» **PROBLEM DESCRIPTION**
Would you please return the lines of the entries below starting at the line that has "Decrease bet with minus button" and ending at the line that has "Open the administration", both included, exactly as they are?

» **THE RECORDS**
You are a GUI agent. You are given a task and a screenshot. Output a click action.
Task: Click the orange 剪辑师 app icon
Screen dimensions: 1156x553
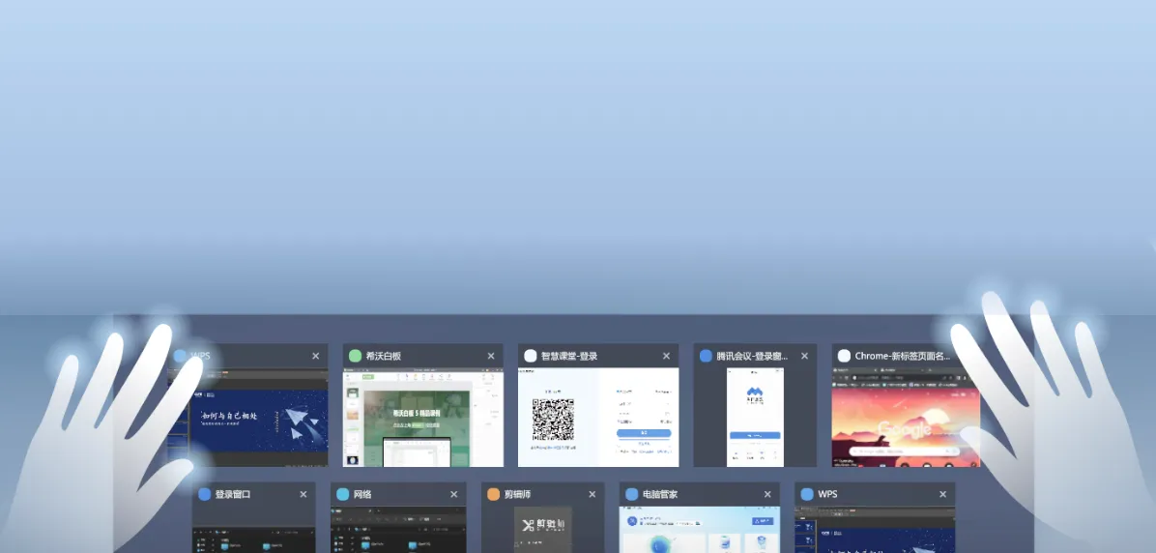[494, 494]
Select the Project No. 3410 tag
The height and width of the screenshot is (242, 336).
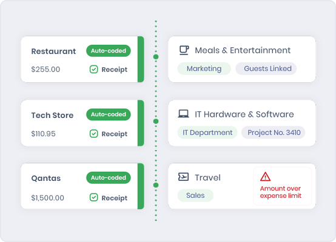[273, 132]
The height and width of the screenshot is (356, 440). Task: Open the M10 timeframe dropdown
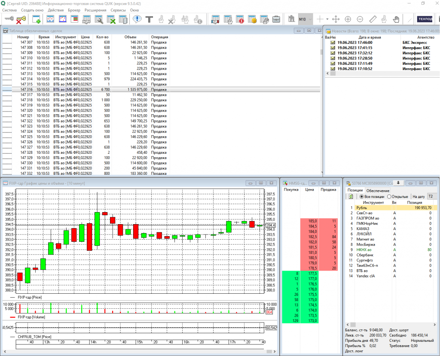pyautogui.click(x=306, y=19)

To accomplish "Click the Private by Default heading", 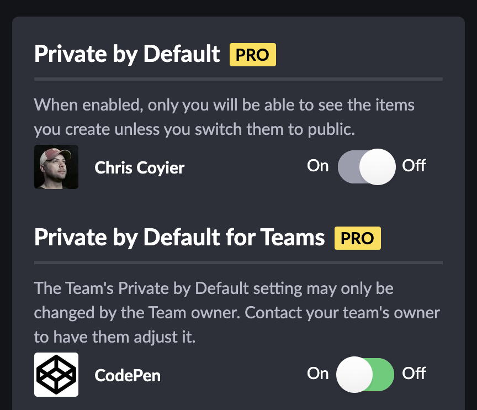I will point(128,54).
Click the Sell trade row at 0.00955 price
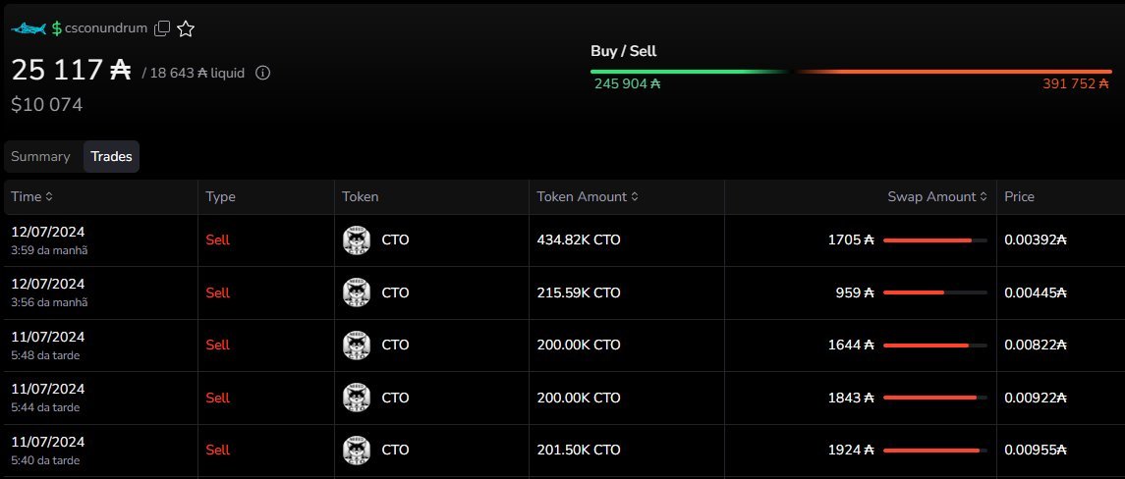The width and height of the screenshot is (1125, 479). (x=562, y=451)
...
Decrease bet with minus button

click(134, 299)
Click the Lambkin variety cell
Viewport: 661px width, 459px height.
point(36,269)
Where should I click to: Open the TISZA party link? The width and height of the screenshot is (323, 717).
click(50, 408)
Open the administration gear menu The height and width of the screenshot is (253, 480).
...
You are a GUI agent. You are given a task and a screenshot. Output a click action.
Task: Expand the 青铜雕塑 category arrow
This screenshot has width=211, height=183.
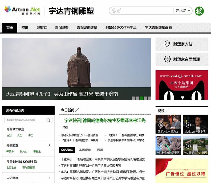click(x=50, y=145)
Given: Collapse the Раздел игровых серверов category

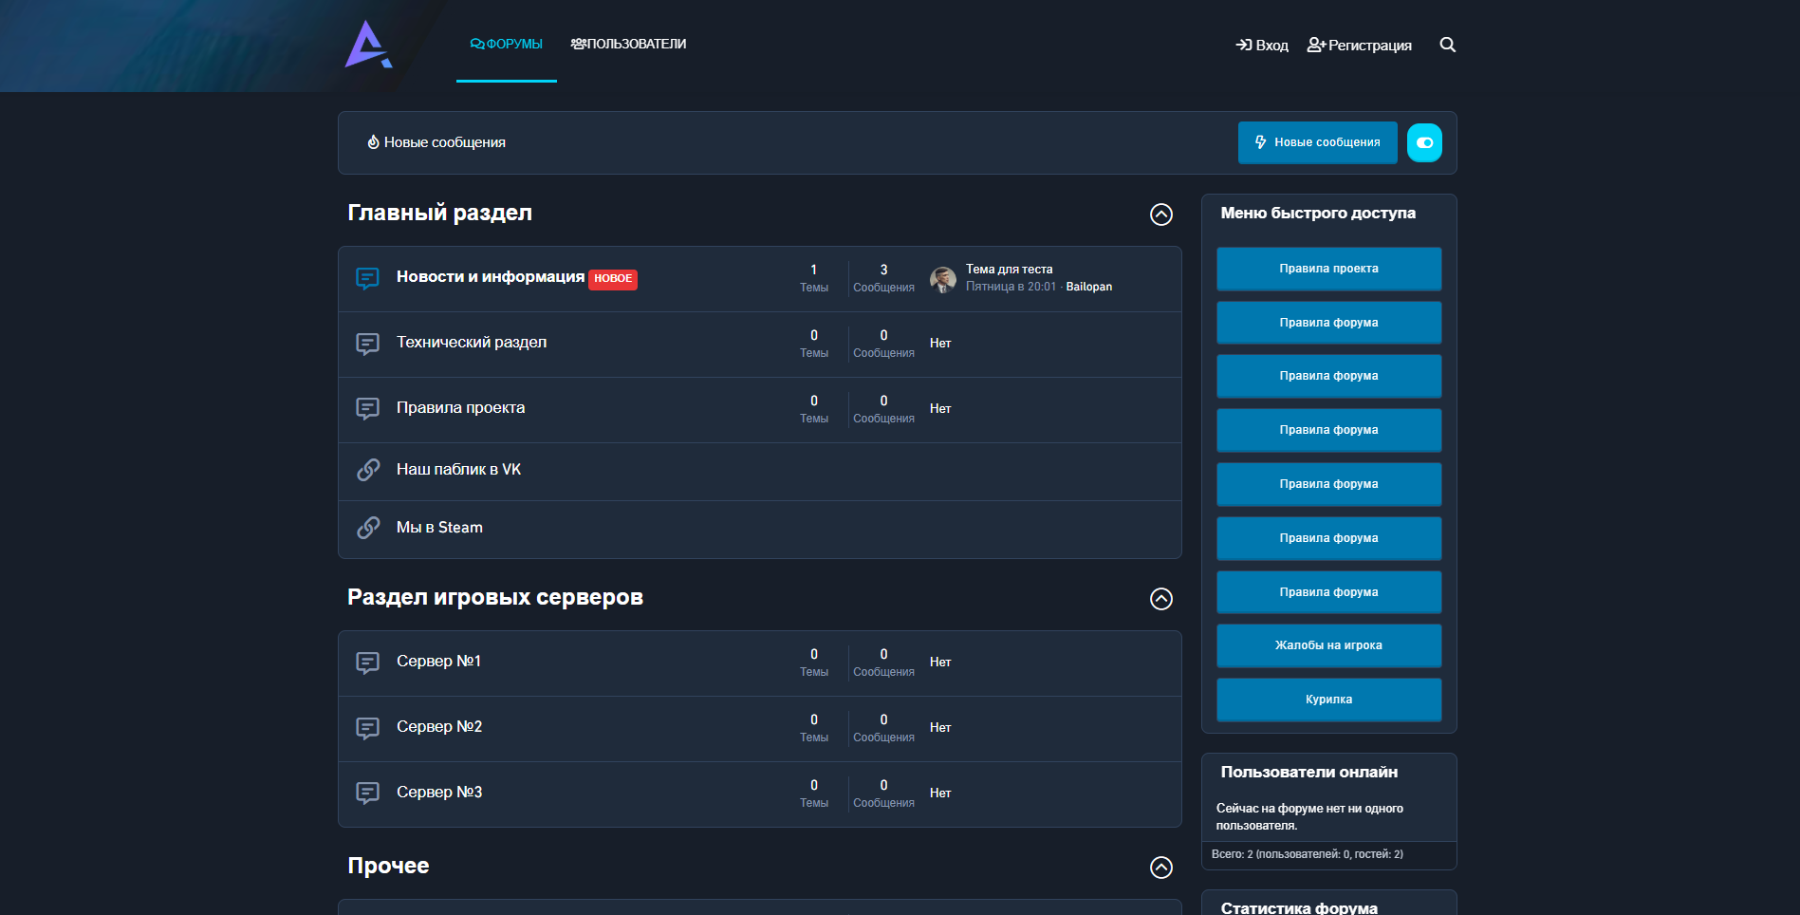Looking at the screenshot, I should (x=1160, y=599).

» **SOLVED EXERCISE**
Decrease bet with minus button

click(134, 299)
Click the Lambkin variety cell
Viewport: 661px width, 459px height.
point(36,269)
Where should I click to: Open the TISZA party link? The width and height of the screenshot is (323, 717).
click(50, 408)
Open the administration gear menu The height and width of the screenshot is (253, 480).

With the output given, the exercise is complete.